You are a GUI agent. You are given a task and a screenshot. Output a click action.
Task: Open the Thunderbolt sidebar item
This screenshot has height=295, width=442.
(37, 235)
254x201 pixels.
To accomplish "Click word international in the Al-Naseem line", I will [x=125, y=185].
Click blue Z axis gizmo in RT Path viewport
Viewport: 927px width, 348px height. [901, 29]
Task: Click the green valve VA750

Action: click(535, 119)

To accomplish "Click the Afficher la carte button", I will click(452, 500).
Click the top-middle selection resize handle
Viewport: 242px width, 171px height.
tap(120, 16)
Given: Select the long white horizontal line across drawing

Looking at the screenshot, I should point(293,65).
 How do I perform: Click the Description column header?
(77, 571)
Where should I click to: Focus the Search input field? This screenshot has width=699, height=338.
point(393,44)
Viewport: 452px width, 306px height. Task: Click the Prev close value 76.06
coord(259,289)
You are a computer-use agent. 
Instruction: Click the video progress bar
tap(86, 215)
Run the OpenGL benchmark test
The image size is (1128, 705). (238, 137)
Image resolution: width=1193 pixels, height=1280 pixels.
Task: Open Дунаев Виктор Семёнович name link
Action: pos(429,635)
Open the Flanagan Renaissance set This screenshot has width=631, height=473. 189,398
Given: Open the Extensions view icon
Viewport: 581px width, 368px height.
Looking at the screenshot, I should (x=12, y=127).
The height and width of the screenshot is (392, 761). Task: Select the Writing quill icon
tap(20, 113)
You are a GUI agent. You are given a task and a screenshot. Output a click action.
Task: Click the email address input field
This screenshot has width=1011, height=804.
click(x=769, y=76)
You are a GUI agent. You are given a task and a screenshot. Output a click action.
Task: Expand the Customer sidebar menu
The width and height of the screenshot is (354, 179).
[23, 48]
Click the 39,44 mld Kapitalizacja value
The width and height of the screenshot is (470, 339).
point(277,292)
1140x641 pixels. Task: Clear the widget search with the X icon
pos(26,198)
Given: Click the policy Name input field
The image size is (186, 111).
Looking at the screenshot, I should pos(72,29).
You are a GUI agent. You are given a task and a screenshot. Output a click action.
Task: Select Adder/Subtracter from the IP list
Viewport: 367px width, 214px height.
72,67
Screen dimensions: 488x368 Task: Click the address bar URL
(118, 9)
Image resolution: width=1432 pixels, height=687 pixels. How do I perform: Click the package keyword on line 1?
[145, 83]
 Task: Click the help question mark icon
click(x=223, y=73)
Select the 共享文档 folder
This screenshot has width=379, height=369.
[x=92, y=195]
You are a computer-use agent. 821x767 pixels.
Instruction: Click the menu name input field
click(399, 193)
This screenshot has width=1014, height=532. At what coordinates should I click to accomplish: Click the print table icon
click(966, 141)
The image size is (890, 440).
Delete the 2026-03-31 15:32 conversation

● ● ● ●

Task item: Filter the records down to the lines that contain the string "sidebar", and copy those lines.

Your response:
Task: Open the Thunderbolt sidebar item
Task: Expand the Customer sidebar menu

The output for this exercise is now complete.